• _Exercise aim_
Quote everything from the start of the entries down to the line containing "(512, 486).", with both ends included.

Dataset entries
- - -
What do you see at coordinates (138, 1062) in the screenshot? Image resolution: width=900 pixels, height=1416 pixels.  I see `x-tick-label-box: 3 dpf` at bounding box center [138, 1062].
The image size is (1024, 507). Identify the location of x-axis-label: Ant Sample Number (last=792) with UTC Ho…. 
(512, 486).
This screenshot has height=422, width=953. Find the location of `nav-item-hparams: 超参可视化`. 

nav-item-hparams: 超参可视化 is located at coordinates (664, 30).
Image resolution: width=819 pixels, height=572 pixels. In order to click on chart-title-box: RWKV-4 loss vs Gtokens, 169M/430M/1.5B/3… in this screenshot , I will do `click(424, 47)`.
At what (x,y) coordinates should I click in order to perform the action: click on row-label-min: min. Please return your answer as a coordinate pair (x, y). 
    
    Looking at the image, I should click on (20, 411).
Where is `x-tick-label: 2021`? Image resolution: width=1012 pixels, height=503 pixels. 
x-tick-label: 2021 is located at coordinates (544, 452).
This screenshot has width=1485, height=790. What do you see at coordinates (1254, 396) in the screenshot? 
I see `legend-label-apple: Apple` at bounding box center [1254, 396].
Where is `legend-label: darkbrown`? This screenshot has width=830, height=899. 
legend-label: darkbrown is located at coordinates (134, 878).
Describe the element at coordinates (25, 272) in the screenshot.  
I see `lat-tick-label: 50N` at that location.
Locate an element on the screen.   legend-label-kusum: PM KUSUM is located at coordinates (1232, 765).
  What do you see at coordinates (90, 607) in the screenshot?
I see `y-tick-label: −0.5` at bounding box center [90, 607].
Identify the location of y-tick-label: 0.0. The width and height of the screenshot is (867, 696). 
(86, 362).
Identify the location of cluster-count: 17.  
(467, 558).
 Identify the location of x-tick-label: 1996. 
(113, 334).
- - -
• _Your solution_
What do you see at coordinates (138, 1062) in the screenshot? Image resolution: width=900 pixels, height=1416 pixels.  I see `x-tick-label-box: 3 dpf` at bounding box center [138, 1062].
The image size is (1024, 507). Identify the location of x-axis-label: Ant Sample Number (last=792) with UTC Ho…. 
(512, 486).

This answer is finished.